What a year that was… the first Earth Day, the passage of the Clean Air Act, the creation of the Environmental Protection Agency (by a Republican president!), the last use of Agent Orange in Vietnam. And all those books on the shelf! Paul Goodman’s Compulsory Mis-Education… R. D. Laing’s Politics of Experience… the two-year-old copy of the Whole Earth Catalog, the stitching already coming apart from overuse. And above all, perhaps, the eloquently titled bestseller The Greening of America, by Charles Reich, which was first published in the New Yorker in the very same month they were laying Jimi in the ground.
Forty years later, what we remember most about Reich -- to the extent we remember him at all -- is his call for the creation of a new "Consciousness III," a flaky, countercultural concept that involved a lot of time listening to the Grateful Dead and consuming large amounts of homegrown marijuana. But there was a lot more to Reich than that caricatured memory. He was a former clerk to Supreme Court Justice Hugo Black and a distinguished Yale Law School professor (one of his students, ironically, was Supreme Court Justice Samuel Alito).
Reich deplored the lack of strong federal action to protect the environment. But he went way beyond that. "Green" was a broader term for him than it is to us today, encompassing not just environmentalism but a seamless package of values that also included feminism, gay rights, racial equality, and an end to military conflict, rampant consumerism, and overweening corporate power. The society Reich envisioned would start with individual consciousness, but end up with a wholesale reformation of our cultural and political institutions.
A little more than forty years on, what has happened to Reich’s vision? And in 2020, when The Greening of America hits its half-century, where we will be? I can almost imagine some of the news stories we may be reading:
* Just days after Exxon-Mobil announce quarterly profits of $37 billion, two K Street lobbyists are convicted on charges of paying six-figure kickbacks to members of the Senate Energy Committee to approve substantial tax breaks to benefit Exxon’s advanced algae biofuels division. The judge sentences the pair to three months of community service, telling them that he is exercising leniency in recognition of their commitment to a clean energy future and the promotion of energy independence.

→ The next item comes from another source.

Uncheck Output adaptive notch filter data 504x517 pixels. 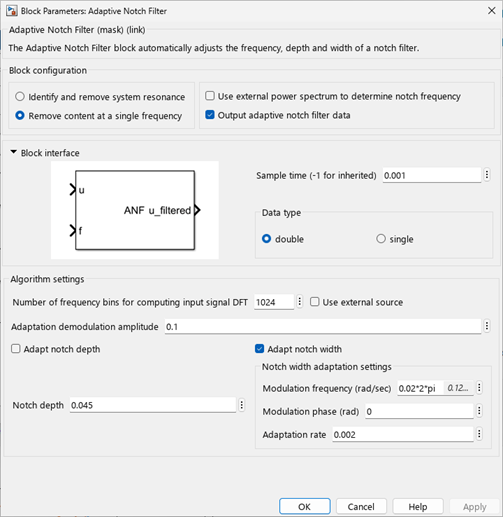click(x=210, y=115)
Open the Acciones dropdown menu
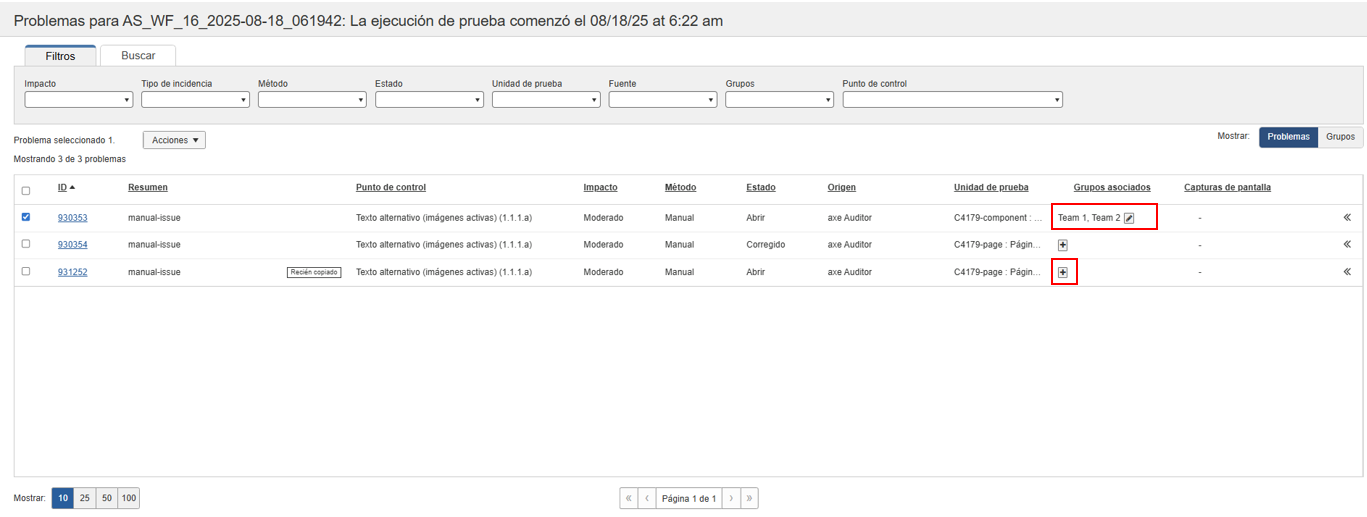The height and width of the screenshot is (517, 1367). click(x=174, y=140)
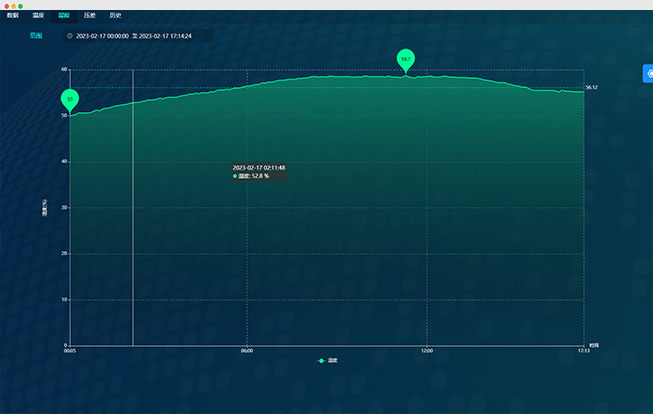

* A consortium of five megachurches holds its annual assembly in Houston. In addition to resolutions reiterating opposition to same-sex marriage and support for the carrying of concealed weapons during services, church leaders approve a plan to pave all church parking lots with permeable asphalt to recycle stormwater.
* Lawyers for OrganoBigbox confirm that the giant chain of suburban retailers and fast food outlets will press ahead with its $25 million lawsuit for copyright infringement of its federally registered trademark, I’m Lovin’ that Green Stuff ®, by Reich Community Farms of Humboldt County, California.
As to the prospects for Consciousness III, Reich told an interviewer last September, there wasn’t much to be optimistic about. "It’s viewed as something like a fantasy or a dream that people woke up from with a headache," he lamented.
While Reich’s ideas might not give me a headache, they did feel as obsolete as Richard Nixon. Yet my mental images of 2020 didn’t leave me feeling depressed; ambivalent was a better word, or accepting, perhaps because they felt quite plausible. After all, if we want to scale up the greening of America to the point where it permeates the cultural mainstream, it’s going to happen in ways we never suspected in those far-off days when we were listening, stoned, to Dark Star and Purple Haze. Consider that the Pentagon was seen as the devil incarnate in the days of Agent Orange; now it’s light years ahead of any other institution in developing clean energy alternatives.
A decade from now, we could well be saying the same about the likes of Exxon. And that will indeed be a revolution -- if not the kind of which we once dreamed.